# Grad-CAM Visualization for Swin-Transformer

This notebook demonstrates how to compute a Grad-CAM heatmap for a SwinTransformerClassifier. We will:

1. Load necessary libraries and modules.
2. Define hook functions for capturing activations and gradients.
3. Preprocess an input image (resize, normalize) to feed into the model.
4. Compute the Grad-CAM heatmap by backpropagating the target class score.
5. Overlay the heatmap on the original image and display the result.

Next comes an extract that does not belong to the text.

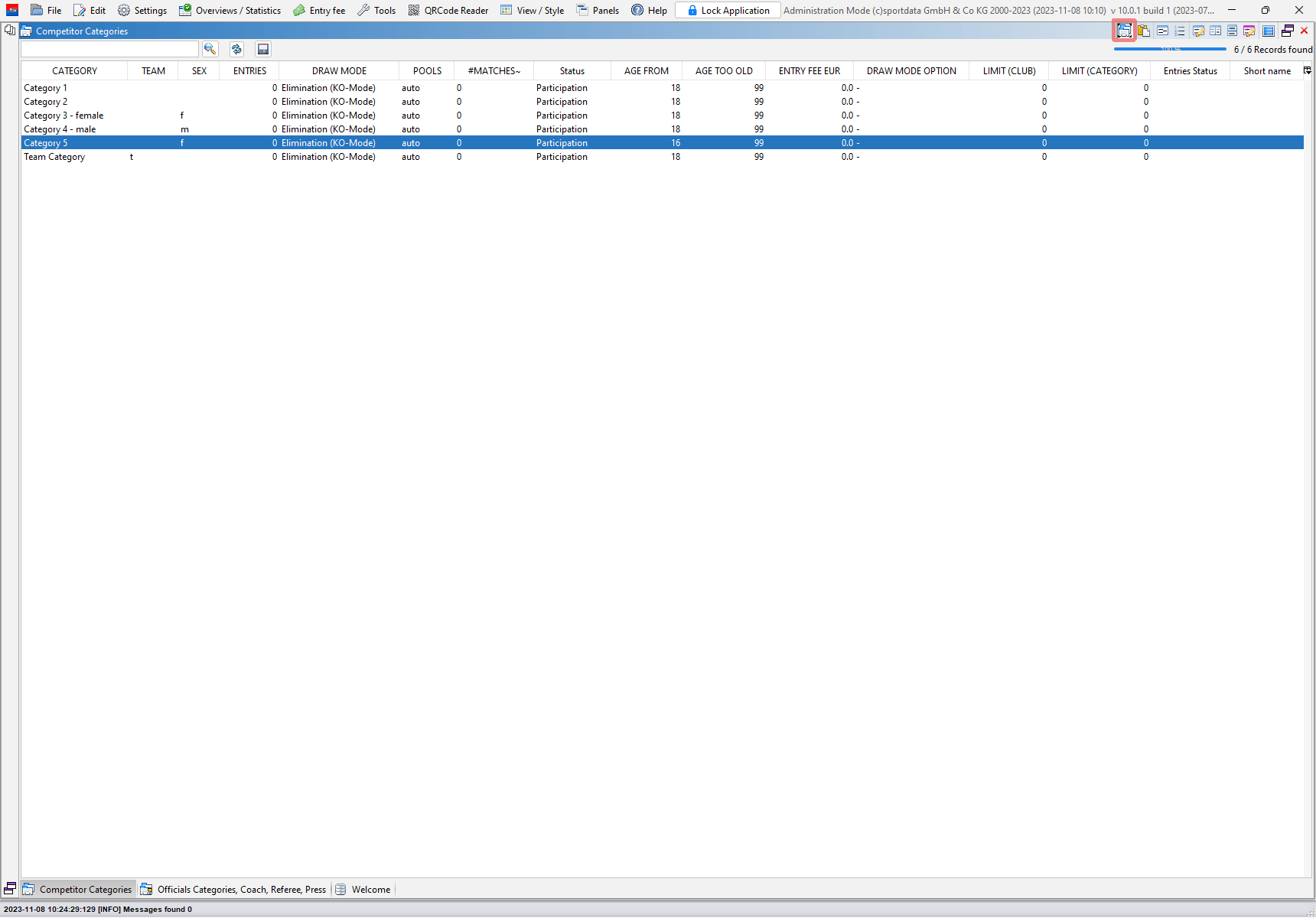Click the purple form with pencil icon

point(1249,31)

Before running the notebook, ensure you have installed the following packages:

- torch
- torchvision
- transformers (if needed by your model)
- opencv-python
- matplotlib
- pillow

You can install them via pip (for example, `pip install torch torchvision opencv-python matplotlib pillow`).

In [1]:
import torch
import torch.nn as nn
import numpy as np
import matplotlib.pyplot as plt
from PIL import Image
import torchvision.transforms as transforms
import cv2  # used for applying the colormap

# Import the classifier
from models.swin_transformer_classifier import SwinTransformerClassifier

# Global containers to store the activation and its gradient
activations = None
gradients = None

  from .autonotebook import tqdm as notebook_tqdm


## Define Hook Functions

These hook functions are used to capture intermediate activations and gradients from the target layer (which is chosen as the patch-embedding projection layer in the Swin Transformer). The forward hook stores the activations, and the backward hook stores the gradients.

In [2]:
def forward_hook(module, input, output):
    global activations
    if isinstance(output, tuple):
        activations = output[0]  # Extract the first element if output is a tuple
    else:
        activations = output
    print("Forward hook - Activations shape:", activations.shape)  # Debugging: Print activations shape

def backward_hook(module, grad_input, grad_output):
    global gradients
    if isinstance(grad_output, tuple):
        gradients = grad_output[0]  # Extract the first element if grad_output is a tuple
    else:
        gradients = grad_output
    print("Backward hook - Grad output shape:", gradients.shape if gradients is not None else None)  # Debugging: Print grad_output shape

## Preprocess Image and Generate Heatmap Overlay

The following function loads and preprocesses an image. It resizes the image to the target size, converts it into a tensor, and normalizes it with the same ImageNet means and standard deviations. We also keep a copy of the original image (as a PIL image) for the purpose of overlaying the generated heatmap.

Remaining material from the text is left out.